History
- Name: Borussia (1912–39); Timandra (1939–45); Empire Confal (1945–47); Woodwren (1947–53); Artemis (1950–53);
- Owner: A Kirsten (1912- ); Kölner Reederei AG (-1932); Rhein-London Linie GmbH (1932–45); Ministry of War Transport (1945); Ministry of Transport (1945–47); General Steam Navigation Co Ltd (1947–50);
- Operator: A Kirsten (1912- ); Edmund Halm & Co (-1932); Rhein-London Linie GmbH (1932–45); Ministry of War Transport (1945); Ministry of Transport (1945–47); General Steam Navigation Co Ltd (1947–50);
- Port of registry: Cologne (1912–19); Cologne (1919–33); Cologne (1933–45); London (1945–60);
- Builder: Nüscke & Co,
- Launched: 1912
- Identification: Code Letters HWCP (1912–34); ; Code Letters DGWC (1934–45); ;
- Fate: Scrapped

General characteristics
- Type: Coaster
- Tonnage: 948 GRT; 528 NRT;
- Length: 219 ft 8 in (66.95 m)
- Beam: 33 ft 5 in (10.19 m)
- Depth: 13 ft 1 in (3.99 m)
- Installed power: Triple expansion steam engine
- Propulsion: Screw propeller

= SS Borussia (1912) =

1912 coaster by Nüscke & Co, Stettin

Borussia was a coaster that was built in 1912 by Nüscke & Co, Stettin for German owners.
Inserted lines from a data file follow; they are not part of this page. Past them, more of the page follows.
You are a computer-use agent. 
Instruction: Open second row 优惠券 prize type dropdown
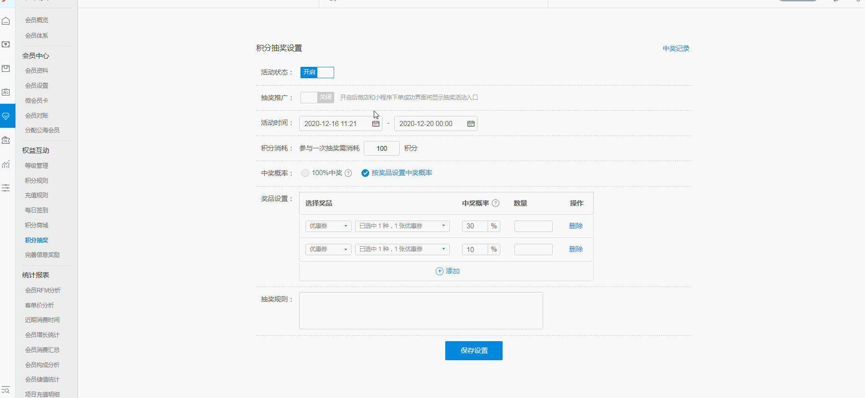point(328,249)
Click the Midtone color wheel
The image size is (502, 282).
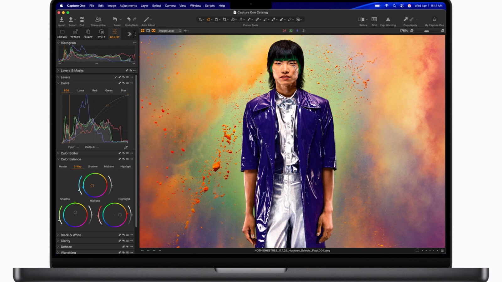[95, 185]
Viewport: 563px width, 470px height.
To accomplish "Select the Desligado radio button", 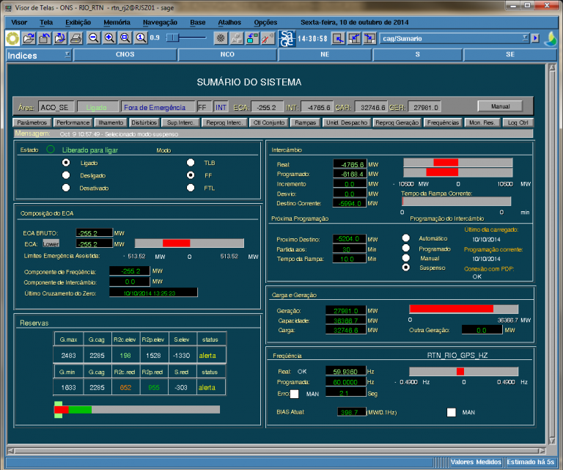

She was renamed Timandra in 1939. She was seized by the Allies at Rendsburg in May 1945, passed to the Ministry of War Transport (MoWT) and renamed Empire Confal. In 1947, she was sold into merchant service and renamed Woodwren. She was renamed Artemis in 1953 and hulked. The hulk was scrapped in 1960.

==Description==
The ship was built in 1912 by Nüscke & Co, Stettin.

The ship was 219 ft 8 in long, with a beam of 33 ft 5 in a depth of 13 ft 4 in. She had a GRT of 948 and a NRT of 528.

The ship was propelled by a six-cylinder triple expansion steam engine, which had two cylinders each of 11+4/5 in, 18+9/16 in and 30+7/16 in diameter by 18+7/16 in stroke. The engine was built by Atlas Werke AG, Bremen.

==History==
Borussia was built for A Kirsten, Hamburg. Her port of registry was Cologne and the Code Letters HWCP were allocated. By 1930, she had been sold to Kölner Reederei AG and was being operated under the management of Edmund Halm & Co. In 1932, she was sold to Rhein-London Linie GmbH. In 1934, her Code Letters were changed to DGWc. In 1939, Borussia was renamed Artemis. This change was not recorded by Lloyds Register, she continued to be listed as Borussia.

In May 1945, Titania was seized by the Allies at Rendsburg. She was passed to the MoWT and renamed Empire Confal. In 1947, she was sold to the General Steam Navigation Co Ltd and renamed Woodwren. In 1953, she was renamed Artemis and converted to a coal hulk, stationed at Gravesend, Kent. She was scrapped in 1960 at Queenborough, Kent.